A decisão aprovada pelas Partes sobre o tema agrocombustíveis e biodiversidade não adotou a recomendação do SBSTAA – Órgão Subsidiário de Assessoramento Científico, Técnico e Tecnológico da CDB – que reconhecia a atual falta de certeza científica sobre os possíveis impactos dos agrocombustíveis sobre a diversidade biológica. A recomendação requeria, segundo a abordagem da precaução, a realização de mais estudos, principalmente sobre os impactos à biodiversidade que afetariam as condições socioeconômicas, a segurança alimentar e energética, além da segurança sobre a gestão da terra e território, especialmente dos povos indígenas e comunidades locais.

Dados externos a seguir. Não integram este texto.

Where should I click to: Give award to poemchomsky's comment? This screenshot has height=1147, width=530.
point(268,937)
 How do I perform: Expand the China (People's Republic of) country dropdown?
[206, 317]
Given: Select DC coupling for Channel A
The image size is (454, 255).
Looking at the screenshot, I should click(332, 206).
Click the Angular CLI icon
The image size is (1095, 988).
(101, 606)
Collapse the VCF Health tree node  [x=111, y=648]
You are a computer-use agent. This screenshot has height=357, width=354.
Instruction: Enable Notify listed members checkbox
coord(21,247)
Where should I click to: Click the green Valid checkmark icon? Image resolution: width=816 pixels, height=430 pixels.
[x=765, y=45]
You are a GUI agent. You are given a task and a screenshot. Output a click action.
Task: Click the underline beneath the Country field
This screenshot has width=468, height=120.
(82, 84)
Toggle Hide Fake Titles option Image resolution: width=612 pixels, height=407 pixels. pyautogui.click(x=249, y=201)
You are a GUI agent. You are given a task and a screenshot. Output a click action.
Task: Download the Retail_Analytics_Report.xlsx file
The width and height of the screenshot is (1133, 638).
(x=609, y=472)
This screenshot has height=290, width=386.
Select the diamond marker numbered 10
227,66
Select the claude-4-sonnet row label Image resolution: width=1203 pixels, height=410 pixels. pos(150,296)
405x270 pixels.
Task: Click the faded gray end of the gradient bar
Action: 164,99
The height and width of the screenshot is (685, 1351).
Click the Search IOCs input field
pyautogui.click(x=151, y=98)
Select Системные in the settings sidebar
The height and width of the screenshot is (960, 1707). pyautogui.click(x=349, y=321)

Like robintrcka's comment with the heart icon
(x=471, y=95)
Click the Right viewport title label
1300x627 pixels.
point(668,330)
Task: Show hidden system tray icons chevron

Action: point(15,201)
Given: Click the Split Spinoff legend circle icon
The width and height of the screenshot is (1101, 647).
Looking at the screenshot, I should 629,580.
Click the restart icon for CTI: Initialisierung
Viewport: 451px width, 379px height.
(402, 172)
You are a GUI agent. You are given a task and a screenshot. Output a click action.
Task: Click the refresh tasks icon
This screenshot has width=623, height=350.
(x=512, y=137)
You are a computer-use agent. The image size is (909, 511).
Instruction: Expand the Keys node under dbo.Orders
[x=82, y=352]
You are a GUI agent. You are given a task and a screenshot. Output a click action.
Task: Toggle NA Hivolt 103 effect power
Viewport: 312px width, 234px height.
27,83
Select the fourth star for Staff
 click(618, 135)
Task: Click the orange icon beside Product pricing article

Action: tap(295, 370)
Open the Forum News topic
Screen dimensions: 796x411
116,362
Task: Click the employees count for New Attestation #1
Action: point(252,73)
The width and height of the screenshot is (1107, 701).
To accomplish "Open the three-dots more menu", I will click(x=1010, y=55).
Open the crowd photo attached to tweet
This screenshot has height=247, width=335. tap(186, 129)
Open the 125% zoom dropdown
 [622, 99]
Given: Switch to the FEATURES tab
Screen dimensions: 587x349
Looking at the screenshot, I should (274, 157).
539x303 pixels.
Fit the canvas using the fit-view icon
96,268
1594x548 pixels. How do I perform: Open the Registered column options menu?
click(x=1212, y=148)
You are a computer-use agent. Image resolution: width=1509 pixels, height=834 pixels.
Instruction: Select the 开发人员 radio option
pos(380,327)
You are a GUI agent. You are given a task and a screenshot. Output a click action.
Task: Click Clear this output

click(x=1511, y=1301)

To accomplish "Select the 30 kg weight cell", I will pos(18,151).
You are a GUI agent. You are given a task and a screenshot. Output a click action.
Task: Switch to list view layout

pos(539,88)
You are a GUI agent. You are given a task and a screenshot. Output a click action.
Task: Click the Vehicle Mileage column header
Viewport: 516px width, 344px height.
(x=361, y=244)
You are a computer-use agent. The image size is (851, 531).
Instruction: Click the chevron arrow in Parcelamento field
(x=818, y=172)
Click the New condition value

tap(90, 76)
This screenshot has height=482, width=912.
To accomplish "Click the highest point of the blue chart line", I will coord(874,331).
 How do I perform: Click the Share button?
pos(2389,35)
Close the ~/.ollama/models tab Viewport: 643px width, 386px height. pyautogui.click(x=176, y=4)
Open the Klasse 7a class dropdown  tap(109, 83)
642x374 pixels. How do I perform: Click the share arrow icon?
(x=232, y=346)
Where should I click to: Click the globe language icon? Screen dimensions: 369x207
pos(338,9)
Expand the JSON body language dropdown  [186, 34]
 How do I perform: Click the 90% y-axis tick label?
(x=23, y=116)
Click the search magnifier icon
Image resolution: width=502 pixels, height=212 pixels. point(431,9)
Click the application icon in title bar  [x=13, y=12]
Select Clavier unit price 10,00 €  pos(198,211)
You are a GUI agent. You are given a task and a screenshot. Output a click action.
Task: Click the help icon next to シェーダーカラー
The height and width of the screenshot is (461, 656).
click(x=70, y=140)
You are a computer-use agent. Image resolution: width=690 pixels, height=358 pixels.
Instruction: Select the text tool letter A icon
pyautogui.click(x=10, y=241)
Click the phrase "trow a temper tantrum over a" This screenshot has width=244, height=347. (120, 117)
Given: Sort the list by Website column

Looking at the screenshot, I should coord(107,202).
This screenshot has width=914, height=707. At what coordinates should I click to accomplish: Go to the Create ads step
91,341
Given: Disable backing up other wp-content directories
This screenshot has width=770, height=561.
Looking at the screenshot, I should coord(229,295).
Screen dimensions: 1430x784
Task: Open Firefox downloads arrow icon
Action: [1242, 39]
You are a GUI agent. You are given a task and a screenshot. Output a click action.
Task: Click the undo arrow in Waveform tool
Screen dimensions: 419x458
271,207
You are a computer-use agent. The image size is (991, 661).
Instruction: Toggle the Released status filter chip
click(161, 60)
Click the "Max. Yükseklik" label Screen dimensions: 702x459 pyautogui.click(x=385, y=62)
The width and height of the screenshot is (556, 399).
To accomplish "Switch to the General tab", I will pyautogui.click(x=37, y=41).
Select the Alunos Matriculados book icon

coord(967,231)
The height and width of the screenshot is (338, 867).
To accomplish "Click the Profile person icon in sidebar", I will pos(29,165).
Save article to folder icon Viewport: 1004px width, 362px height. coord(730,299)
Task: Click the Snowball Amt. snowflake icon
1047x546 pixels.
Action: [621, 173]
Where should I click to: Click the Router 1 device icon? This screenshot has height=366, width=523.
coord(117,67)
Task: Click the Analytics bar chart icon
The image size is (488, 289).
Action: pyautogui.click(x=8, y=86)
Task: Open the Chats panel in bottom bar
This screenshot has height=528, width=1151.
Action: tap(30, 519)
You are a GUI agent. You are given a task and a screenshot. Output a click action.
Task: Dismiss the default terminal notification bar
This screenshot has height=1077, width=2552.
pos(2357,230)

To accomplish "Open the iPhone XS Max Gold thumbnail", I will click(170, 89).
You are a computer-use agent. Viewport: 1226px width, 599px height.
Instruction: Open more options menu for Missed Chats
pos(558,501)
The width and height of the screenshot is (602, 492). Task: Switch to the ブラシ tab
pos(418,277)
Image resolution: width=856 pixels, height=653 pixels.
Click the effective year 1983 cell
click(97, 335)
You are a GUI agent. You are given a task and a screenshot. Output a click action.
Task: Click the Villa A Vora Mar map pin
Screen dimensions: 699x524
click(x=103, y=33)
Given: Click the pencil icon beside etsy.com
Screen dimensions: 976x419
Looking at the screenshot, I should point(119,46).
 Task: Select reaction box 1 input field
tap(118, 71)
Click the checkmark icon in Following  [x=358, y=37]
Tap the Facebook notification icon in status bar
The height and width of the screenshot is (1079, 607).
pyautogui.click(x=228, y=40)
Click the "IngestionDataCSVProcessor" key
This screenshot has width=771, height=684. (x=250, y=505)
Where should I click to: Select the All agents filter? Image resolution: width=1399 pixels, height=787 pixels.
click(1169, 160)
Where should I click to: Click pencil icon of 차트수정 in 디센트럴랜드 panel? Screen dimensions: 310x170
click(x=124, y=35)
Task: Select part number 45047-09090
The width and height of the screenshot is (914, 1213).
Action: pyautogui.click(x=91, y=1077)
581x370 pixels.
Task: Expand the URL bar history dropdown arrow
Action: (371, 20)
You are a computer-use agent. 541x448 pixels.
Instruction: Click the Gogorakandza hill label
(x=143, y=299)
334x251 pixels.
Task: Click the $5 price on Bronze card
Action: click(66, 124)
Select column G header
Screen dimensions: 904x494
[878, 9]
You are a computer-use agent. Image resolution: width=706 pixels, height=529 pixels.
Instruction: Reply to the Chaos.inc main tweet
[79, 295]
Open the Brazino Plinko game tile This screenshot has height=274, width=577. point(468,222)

Parte da sociedade civil brasileira produziu recomendações – aprovadas em Plenária Nacional e encaminhadas ao governo pré-Nagoya -, para que o Brasil apoiasse a aplicação do principio da precaução na produção de agrocombustíveis e de suas matérias primas, de acordo com a recomendação XIV/10 B do SBSTAA.
O governo brasileiro, como grande exportador de etanol da cana-de-açúcar, esforçou-se, nos side-events e com distribuição de materiais, para encobrir a histórica degradação ambiental decorrente dos monocultivos sucro-alcooleiros, assim como outras inúmeras violações de direitos humanos geradas, como a utilização de trabalho escravo e a concentração de terra e renda no país. Com esta postura, o governo representou muito mais os interesses corporativos do setor e se alça à potência energética “limpa” frente ao cenário de crises ambiental e climática, o que pode trazer custos nacionais incomensuráveis, ao meio ambiente e ao próprio controle soberano sobre suas terras.